How DeMarcus Cousins Can Take Final Step to Becoming Elite NBA Big Man

Jon WilsonContributor IIISeptember 25, 2012

SACRAMENTO, CA - DECEMBER 26:  DeMarcus Cousins #15 of the Sacramento Kings celebrates after making a basket against the Los Angeles Lakers at Power Balance Pavilion on December 26, 2011 in Sacramento, California.  NOTE TO USER: User expressly acknowledges and agrees that, by downloading and or using this photograph, User is consenting to the terms and conditions of the Getty Images License Agreement.  (Photo by Ezra Shaw/Getty Images)
Ezra Shaw/Getty Images

Sacramento Kings' center DeMarcus Cousins is well on his way to being one of the best big men in the NBA, but, in the coming season, he'll still have to prove to many that his attitude can work in his favor instead of holding him back. 

Look, the young man was a risky draft pick in 2010. He had the skillset to be a talented NBA big man, but had the personality red flags of a Latrell Sprewell, and questions loomed about his commitment to conditioning.   

Athletically, the 6'11" University of Kentucky star could have been the top draft pick.
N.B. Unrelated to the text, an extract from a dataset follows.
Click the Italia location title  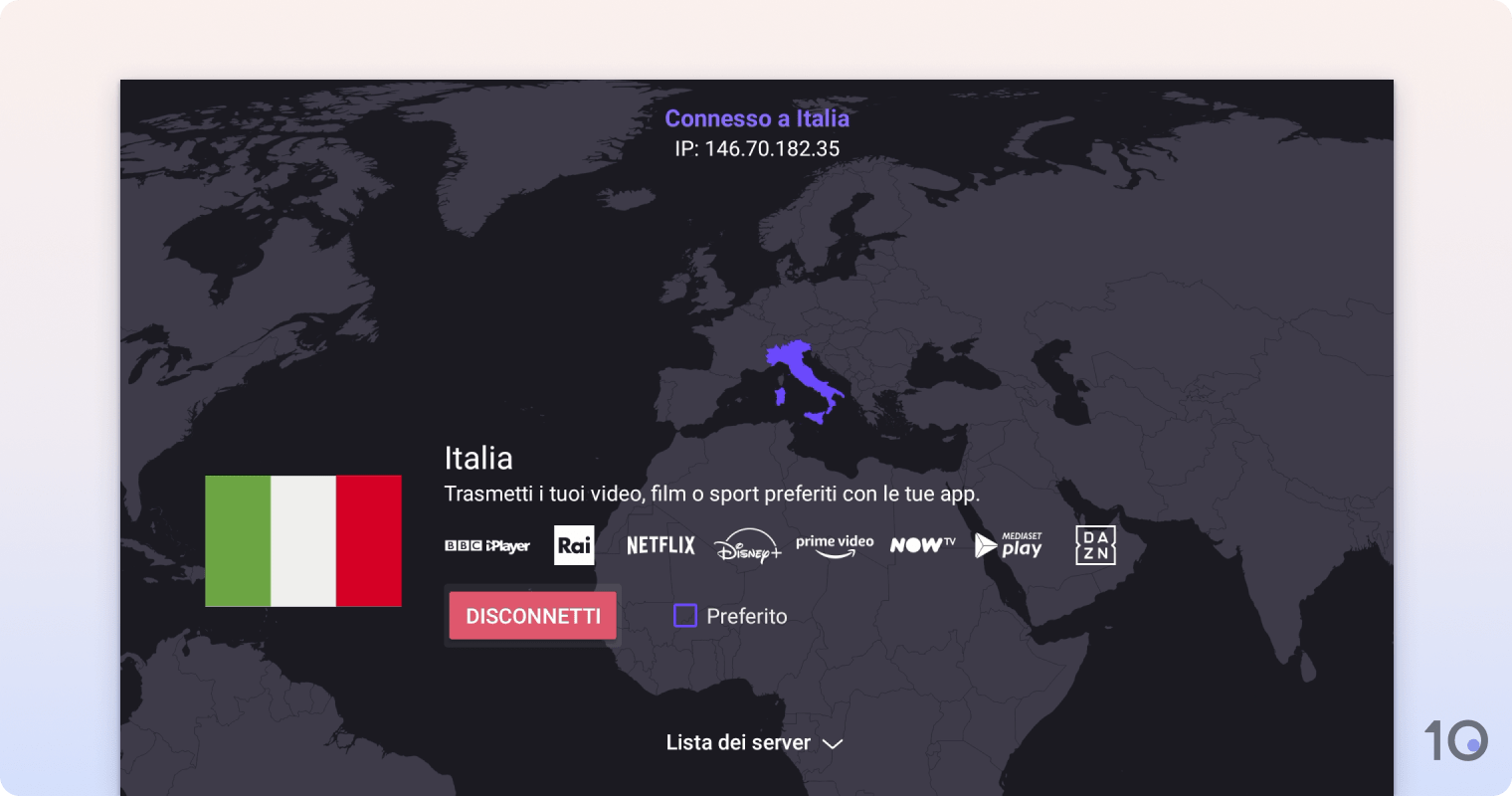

Instead, four teams passed on him before the star-deprived Kings finally took a chance on him with the fifth pick. 

By all accounts, he's worked out better than anyone could have expected. In his first season, he averaged 14.1 points and 8.6 rebounds per game and saw those numbers improve to 18.1 and 11 last season. 

He's become a top-five rebounder and one of the top scoring post players in just two seasons, but he's also had several run-ins that validated some of those attitude concerns. 

In Feb. 2011, ESPN's J.A. Adande reported that Cousins and former teammate Donte Greene got into an altercation in the locker room because Cousins was upset that Greene didn't pass him the ball.

In Jan., at the beginning of the lockout-shortened season, former coach Paul Westphal was fired from the Kings after releasing a non-owner-approved statement in which he criticized Cousins' commitment to the team and excused Cousins from playing against New Orleans, reported Fox Sports via the Associated Press

In June, Chairman of USA Basketball Jerry Colangelo even said Cousins was "immature" at the start of Olympic basketball training this past summer, when Cousins was playing with the Select Team, as noted by USA Today. Cousins didn't make the final Olympic roster, even though the team was lacking in big men.   

And on the court, Cousins led the league in personal fouls and flagrant fouls, and was second in technical fouls last season. In the season before that—his rookie year—Cousins led the league in personal fouls and ejections, and was fifth in technicals. 

Fast forward to the present and it seems as if Cousins has ironed out some of those kinks. 

His relationship with the coach who took over for Westphal, Keith Smart, seems to be the polar opposite of what it was with Westphal. Smart even allowed Cousins to wear his jacket after Cousins fouled out in a 119-110 win over the Memphis Grizzlies last season. 

Not long after calling Cousins "immature," Colangelo backpedaled a bit on his statement and offered a little more clarity on the situation, the Sacramento Bee reported

Cousins also seems to have a renewed focus to becoming an elite big man, as he was one of 10 Kings players who voluntarily worked out and scrimmaged each other in Sacramento this offseason. Cousins also worked out with Keith Smart in preparation for his Olympic bid. 

Cousins has all the talent in the world and, going into his third season, the only thing holding him back from reaching his potential is himself. 

He's been putting in the work. He wants to win. But beyond ability, he has to have a breakthrough season in the attitude and emotional department to truly reach his potential. 

He's had a rough start to his career, but Cousins seems as if he might be on the right track. 

He needs to channel his attitude and emotions into a will to win and bite his lip when things don't go his way. He also needs to cut back on the amount of fouls he commits. 

If he can make those personality improvements this season, there's no reason that the 22-year-old star of the Kings couldn't make the All-Star game and finally earn the label of elite.